必要な作業:
提示テキストでは、社会保障審議会医療部会はいつ、どこで開かれたとされているか。

提示テキスト:
⟨

日医ニュース
日医ニュース目次 第1049号(平成17年5月20日)

社会保障審議会医療部会
人員配置標準の在り方等について討議

社会保障審議会医療部会/人員配置標準の在り方等について討議(写真) 社会保障審議会医療部会(部会長:鴨下重彦社会福祉法人賛育会病院長)が,四月二十七日,厚生労働省で開催され,日医から土屋・三上裕司両常任理事が出席した.
 当日の議題は,(1)医療を担う人材の確保と資質の向上(2)へき地医療提供体制の確保(3)人員配置標準の在り方について,他であった.
 各委員からは,(1)については,「大学病院での臨床研修のあり方」「行政処分を受けた医師への再教育における助言指導者の役割」「人格・適性等によっては臨床現場からの退場や保険医取り消し等の徹底的な処分が必要」等の発言が,また,(2)については,「拠点病院など生易しいものでなく具体的に医療機関の指定を」「“医療特別区”として診療報酬面での優遇措置を」「へき地診療所を守るには支援強化が必要だが,診療報酬上の措置では患者自己負担が増えるので,税で負担すべき」等の意見が出された.
 (3)に対して,土屋常任理事は,「医師の人員配置標準は,昭和二十三年の医師法制定当時の疾病構造等を反映しており,無意味ではなかったのだろうが,現在では極めて現実離れしているのも事実である.医療法(第二十五条)に基づく立入検査結果は,医師配置標準に対する遵守率が,平成十四年の七五%から平成十五年には八一・三%に向上しているが,これは例の名義の貸し借りが影響していて実態にそぐわないのではないか.地域医療では,医師不足や新医師臨床研修制度による医師の引き上げ等で,医療の適切な提供ができない状況で,病院から有床・無床診療所への移行が増え,地域医療の崩壊につながりかねないと聞く.地域の実情に沿って,身の丈に合った人員配置標準を選択できるように,いくつかの段階を設けてほしい.病床区分等を残しておいて,それ以外を撤廃するわけにはいかないだろう」と述べた.
 一方,三上常任理事は,「医療は労働集約型であり,もう少し手厚い配置をといっても人件費の問題があり,現在の診療報酬では無理だ」と指摘.さらに,「人員配置標準は,一〇〇%診療報酬とリンクするとの前提で議論すべき.また,入院とは違い,外来の人員配置を決めること自体,現実的でなく,ナンセンスではないか.スタッフ数の開示は必要だが,基準以下は`標準以下aとのレッテルを貼ることに問題がある」と述べた.

⟩

データセットの行:

⟨

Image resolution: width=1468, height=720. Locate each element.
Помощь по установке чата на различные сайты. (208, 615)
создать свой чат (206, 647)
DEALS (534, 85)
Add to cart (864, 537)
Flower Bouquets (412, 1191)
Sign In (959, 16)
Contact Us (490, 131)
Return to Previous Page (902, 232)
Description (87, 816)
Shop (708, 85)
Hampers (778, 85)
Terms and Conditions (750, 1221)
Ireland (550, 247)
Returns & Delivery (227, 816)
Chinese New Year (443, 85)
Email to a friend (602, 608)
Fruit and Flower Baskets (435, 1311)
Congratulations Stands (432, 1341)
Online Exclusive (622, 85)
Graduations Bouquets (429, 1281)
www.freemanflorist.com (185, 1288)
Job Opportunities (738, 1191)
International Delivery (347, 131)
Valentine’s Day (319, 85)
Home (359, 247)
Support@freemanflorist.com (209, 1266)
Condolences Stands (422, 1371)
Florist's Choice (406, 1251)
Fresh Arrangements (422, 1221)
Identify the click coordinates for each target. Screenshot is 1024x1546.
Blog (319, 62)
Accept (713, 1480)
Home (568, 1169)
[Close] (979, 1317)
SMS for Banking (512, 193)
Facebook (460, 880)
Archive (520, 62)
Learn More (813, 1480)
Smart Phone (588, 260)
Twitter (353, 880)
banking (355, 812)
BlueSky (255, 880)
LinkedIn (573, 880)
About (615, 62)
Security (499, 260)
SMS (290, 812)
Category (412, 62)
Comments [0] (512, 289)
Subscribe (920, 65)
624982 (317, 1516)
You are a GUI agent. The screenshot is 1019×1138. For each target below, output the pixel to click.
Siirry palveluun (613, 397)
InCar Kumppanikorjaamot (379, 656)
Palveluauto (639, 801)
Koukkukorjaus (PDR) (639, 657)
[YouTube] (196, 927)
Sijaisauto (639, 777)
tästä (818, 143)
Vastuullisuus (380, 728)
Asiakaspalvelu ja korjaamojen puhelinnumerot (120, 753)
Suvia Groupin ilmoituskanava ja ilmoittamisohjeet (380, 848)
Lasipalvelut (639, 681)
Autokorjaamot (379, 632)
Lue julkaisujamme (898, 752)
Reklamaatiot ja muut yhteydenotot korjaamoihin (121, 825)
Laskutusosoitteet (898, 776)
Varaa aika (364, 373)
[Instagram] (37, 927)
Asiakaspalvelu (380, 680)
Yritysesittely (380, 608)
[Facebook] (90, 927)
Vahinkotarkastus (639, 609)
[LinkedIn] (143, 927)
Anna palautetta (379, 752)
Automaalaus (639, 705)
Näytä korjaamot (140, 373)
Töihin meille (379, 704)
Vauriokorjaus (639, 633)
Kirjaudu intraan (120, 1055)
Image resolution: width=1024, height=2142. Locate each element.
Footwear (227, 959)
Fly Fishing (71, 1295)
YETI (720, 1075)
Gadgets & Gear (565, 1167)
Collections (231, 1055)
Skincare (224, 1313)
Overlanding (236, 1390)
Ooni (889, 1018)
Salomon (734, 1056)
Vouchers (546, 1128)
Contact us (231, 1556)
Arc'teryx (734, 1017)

⟩

課題の結果:
四月二十七日に厚生労働省で開かれた。